Kepala Presidential Communication Office (PCO), Hasan Nasbi, secara resmi mengumumkan pengunduran dirinya dari jabatan yang diemban. Pengumuman ini disampaikan melalui unggahan di akun Instagram pribadinya, @totalpolitikcom, pada Selasa (29/4/2025). Hasan Nasbi menegaskan bahwa keputusan ini diambil setelah melalui pertimbangan matang dan dalam suasana yang tenang, tanpa adanya tekanan atau paksaan dari pihak manapun.

"Ini bukan keputusan yang tiba-tiba dan bukan keputusan yang emosional. Ini rasanya adalah jalan terbaik yang dipikirkan dalam suasana yang amat tenang, dan demi kebaikan komunikasi pemerintah yang akan datang," tulis Hasan Nasbi dalam unggahannya.

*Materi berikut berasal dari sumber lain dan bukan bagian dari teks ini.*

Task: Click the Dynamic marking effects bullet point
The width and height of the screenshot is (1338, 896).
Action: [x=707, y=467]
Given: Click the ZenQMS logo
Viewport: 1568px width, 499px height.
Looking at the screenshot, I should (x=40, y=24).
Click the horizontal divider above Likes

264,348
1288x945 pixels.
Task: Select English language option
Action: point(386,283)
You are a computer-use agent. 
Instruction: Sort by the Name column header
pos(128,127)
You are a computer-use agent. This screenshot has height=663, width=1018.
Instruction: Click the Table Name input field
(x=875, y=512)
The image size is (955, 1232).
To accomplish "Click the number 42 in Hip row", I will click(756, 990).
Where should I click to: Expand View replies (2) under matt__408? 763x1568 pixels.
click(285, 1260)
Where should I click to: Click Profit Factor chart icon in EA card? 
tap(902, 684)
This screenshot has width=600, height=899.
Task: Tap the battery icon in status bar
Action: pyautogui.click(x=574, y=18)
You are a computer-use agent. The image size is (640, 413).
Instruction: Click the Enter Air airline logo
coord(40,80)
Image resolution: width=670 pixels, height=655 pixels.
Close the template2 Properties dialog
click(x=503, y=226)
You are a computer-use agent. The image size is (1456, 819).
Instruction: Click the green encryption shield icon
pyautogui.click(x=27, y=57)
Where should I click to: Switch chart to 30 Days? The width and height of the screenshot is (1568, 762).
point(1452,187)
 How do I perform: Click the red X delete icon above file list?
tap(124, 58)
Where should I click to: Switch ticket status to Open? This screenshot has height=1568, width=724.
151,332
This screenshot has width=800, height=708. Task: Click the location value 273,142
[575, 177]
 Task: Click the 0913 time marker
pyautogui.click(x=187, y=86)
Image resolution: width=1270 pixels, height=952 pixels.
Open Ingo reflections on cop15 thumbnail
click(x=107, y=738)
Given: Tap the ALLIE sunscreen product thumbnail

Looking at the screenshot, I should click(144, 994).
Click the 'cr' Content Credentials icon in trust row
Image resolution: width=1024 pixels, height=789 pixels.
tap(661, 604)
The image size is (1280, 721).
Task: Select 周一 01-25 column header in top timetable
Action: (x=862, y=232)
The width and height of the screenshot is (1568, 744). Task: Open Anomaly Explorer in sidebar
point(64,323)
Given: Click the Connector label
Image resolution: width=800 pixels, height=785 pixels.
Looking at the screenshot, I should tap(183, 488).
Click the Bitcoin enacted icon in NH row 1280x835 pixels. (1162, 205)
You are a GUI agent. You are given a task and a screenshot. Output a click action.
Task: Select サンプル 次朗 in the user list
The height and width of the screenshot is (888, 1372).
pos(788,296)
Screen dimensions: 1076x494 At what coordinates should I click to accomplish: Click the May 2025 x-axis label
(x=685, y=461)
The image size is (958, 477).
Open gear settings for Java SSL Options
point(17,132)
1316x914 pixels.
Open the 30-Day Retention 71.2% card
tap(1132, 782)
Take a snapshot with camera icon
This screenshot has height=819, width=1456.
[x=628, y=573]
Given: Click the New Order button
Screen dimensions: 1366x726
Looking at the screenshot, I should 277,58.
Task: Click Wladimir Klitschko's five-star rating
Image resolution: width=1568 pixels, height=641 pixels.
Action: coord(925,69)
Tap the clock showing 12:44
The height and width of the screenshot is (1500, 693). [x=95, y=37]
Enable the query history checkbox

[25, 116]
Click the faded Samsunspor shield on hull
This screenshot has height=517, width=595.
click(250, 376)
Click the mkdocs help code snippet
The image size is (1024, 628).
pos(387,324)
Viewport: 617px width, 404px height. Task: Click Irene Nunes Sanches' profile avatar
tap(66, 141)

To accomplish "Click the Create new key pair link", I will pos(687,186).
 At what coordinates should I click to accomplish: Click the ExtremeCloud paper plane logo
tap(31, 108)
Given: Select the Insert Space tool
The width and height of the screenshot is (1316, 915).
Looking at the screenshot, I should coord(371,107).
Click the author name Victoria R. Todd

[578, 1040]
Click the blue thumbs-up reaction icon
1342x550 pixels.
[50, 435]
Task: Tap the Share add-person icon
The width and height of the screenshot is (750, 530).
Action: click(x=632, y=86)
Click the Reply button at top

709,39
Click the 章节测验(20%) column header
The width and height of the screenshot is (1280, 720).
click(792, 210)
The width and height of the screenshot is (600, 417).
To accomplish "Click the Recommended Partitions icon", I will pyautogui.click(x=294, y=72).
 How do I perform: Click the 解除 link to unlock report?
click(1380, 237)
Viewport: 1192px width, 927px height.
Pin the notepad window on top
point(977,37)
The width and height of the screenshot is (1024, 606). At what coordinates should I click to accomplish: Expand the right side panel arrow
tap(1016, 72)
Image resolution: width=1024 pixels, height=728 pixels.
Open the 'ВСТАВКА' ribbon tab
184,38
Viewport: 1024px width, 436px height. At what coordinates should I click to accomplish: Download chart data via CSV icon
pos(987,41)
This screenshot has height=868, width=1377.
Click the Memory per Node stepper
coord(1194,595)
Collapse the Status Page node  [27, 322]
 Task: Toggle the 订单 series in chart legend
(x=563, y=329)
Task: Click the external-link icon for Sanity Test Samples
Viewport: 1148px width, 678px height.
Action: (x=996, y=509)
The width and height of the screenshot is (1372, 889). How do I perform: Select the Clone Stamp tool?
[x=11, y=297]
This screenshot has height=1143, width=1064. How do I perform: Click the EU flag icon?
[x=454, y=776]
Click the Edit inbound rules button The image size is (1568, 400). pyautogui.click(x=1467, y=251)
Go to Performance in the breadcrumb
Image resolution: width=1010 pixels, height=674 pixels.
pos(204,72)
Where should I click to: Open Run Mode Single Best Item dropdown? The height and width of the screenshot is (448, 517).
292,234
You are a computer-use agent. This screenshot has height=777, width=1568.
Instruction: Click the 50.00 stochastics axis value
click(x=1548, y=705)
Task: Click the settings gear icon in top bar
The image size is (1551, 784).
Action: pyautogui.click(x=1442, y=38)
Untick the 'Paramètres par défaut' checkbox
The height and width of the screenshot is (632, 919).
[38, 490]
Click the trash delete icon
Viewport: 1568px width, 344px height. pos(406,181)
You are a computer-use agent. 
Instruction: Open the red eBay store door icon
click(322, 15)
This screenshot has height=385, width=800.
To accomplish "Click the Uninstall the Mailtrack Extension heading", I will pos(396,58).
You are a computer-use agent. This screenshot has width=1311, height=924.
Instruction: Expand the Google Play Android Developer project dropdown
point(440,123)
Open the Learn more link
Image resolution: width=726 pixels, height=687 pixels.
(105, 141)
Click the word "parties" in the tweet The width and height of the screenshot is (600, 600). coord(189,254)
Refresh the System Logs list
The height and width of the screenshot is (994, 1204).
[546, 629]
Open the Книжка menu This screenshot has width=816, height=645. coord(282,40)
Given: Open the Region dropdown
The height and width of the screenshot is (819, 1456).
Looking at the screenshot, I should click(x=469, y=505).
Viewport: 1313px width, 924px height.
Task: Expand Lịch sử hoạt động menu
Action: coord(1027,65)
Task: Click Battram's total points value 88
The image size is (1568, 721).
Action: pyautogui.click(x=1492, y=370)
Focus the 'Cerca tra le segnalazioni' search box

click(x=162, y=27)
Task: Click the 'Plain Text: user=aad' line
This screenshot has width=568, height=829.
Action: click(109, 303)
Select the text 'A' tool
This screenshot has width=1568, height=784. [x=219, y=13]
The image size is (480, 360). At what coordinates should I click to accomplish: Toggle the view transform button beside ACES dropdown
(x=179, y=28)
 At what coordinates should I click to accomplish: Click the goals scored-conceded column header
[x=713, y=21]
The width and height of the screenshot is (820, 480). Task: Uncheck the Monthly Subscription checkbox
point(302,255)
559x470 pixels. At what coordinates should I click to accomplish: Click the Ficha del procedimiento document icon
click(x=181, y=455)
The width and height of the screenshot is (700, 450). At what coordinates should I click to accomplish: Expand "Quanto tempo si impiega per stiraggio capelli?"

Dalam keterangannya, Hasan Nasbi mengungkapkan bahwa surat pengunduran dirinya telah diajukan kepada Presiden Prabowo Subianto melalui Menteri Sekretaris Negara (Mensesneg) Prasetyo Hadi dan Sekretaris Kabinet Teddy Indra Wijaya sejak 21 April 2025. Ia menandaskan bahwa tanggal tersebut merupakan hari terakhirnya bertugas sebagai Kepala PCO.

Keputusan Hasan Nasbi ini membuka ruang bagi figur lain yang dinilai lebih kompeten untuk memegang tampuk kepemimpinan PCO. Ia berharap, dengan memberikan kesempatan kepada orang lain, komunikasi pemerintah dapat berjalan lebih efektif dan optimal di masa mendatang.

Pengunduran diri Hasan Nasbi terjadi setelah sebelumnya muncul kontroversi terkait pernyataannya mengenai teror kepala babi yang dialamatkan kepada redaksi Tempo. Saat itu, Hasan Nasbi menyarankan agar kepala babi tersebut "dimasak saja", yang kemudian memicu berbagai reaksi dari publik.

Presiden Prabowo Subianto sendiri mengakui bahwa pernyataan Hasan Nasbi tersebut kurang bijak dan menimbulkan kegaduhan. Dalam sebuah wawancara, Prabowo menyatakan bahwa Hasan Nasbi telah menyesali perkataannya.

Sebagai informasi tambahan, pada tanggal 17 April 2025, Presiden Prabowo menunjuk Mensesneg Prasetyo Hadi sebagai Juru Bicara Presiden. Penunjukan ini dilakukan di tengah isu perbaikan komunikasi dalam pemerintahan.